[Stored data entries]
==========
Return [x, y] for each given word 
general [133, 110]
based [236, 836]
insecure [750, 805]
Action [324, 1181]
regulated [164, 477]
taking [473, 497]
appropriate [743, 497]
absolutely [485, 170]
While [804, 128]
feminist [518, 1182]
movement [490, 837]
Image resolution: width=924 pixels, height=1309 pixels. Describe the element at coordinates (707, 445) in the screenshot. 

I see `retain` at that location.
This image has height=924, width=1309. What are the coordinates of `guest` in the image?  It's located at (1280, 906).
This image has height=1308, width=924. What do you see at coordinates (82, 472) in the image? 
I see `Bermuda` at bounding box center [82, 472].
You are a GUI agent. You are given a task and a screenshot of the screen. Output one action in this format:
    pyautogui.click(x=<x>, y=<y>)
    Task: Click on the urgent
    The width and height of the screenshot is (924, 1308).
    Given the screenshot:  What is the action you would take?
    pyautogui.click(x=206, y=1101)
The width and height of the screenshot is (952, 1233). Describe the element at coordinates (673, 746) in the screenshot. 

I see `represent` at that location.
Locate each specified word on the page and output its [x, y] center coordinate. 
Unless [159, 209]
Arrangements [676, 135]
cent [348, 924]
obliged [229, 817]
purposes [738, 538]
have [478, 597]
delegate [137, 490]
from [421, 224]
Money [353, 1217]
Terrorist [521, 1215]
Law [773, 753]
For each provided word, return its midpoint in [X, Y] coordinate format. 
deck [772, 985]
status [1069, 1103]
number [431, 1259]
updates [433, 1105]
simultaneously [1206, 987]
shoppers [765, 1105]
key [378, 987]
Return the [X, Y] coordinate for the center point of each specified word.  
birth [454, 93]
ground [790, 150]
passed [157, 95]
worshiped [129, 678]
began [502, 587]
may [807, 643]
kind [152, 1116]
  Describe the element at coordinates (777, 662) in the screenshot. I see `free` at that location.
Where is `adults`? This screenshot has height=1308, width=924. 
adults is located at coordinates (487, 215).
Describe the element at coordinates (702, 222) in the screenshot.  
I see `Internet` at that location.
==========
-- TASK BRIEF --
Express the listing above as a JSON list of strings, one string per line, skipping blank lines.

-- RESPONSE BELOW --
[
  "Return [x, y] for each given word ",
  "general [133, 110]",
  "based [236, 836]",
  "insecure [750, 805]",
  "Action [324, 1181]",
  "regulated [164, 477]",
  "taking [473, 497]",
  "appropriate [743, 497]",
  "absolutely [485, 170]",
  "While [804, 128]",
  "feminist [518, 1182]",
  "movement [490, 837]",
  "Image resolution: width=924 pixels, height=1309 pixels. Describe the element at coordinates (707, 445) in the screenshot. ",
  "I see `retain` at that location.",
  "This image has height=924, width=1309. What are the coordinates of `guest` in the image?  It's located at (1280, 906).",
  "This image has height=1308, width=924. What do you see at coordinates (82, 472) in the image? ",
  "I see `Bermuda` at bounding box center [82, 472].",
  "You are a GUI agent. You are given a task and a screenshot of the screen. Output one action in this format:",
  "    pyautogui.click(x=<x>, y=<y>)",
  "    Task: Click on the urgent",
  "    The width and height of the screenshot is (924, 1308).",
  "    Given the screenshot:  What is the action you would take?",
  "    pyautogui.click(x=206, y=1101)",
  "The width and height of the screenshot is (952, 1233). Describe the element at coordinates (673, 746) in the screenshot. ",
  "I see `represent` at that location.",
  "Locate each specified word on the page and output its [x, y] center coordinate. ",
  "Unless [159, 209]",
  "Arrangements [676, 135]",
  "cent [348, 924]",
  "obliged [229, 817]",
  "purposes [738, 538]",
  "have [478, 597]",
  "delegate [137, 490]",
  "from [421, 224]",
  "Money [353, 1217]",
  "Terrorist [521, 1215]",
  "Law [773, 753]",
  "For each provided word, return its midpoint in [X, Y] coordinate format. ",
  "deck [772, 985]",
  "status [1069, 1103]",
  "number [431, 1259]",
  "updates [433, 1105]",
  "simultaneously [1206, 987]",
  "shoppers [765, 1105]",
  "key [378, 987]",
  "Return the [X, Y] coordinate for the center point of each specified word.  ",
  "birth [454, 93]",
  "ground [790, 150]",
  "passed [157, 95]",
  "worshiped [129, 678]",
  "began [502, 587]",
  "may [807, 643]",
  "kind [152, 1116]",
  "  Describe the element at coordinates (777, 662) in the screenshot. I see `free` at that location.",
  "Where is `adults`? This screenshot has height=1308, width=924. ",
  "adults is located at coordinates (487, 215).",
  "Describe the element at coordinates (702, 222) in the screenshot.  ",
  "I see `Internet` at that location."
]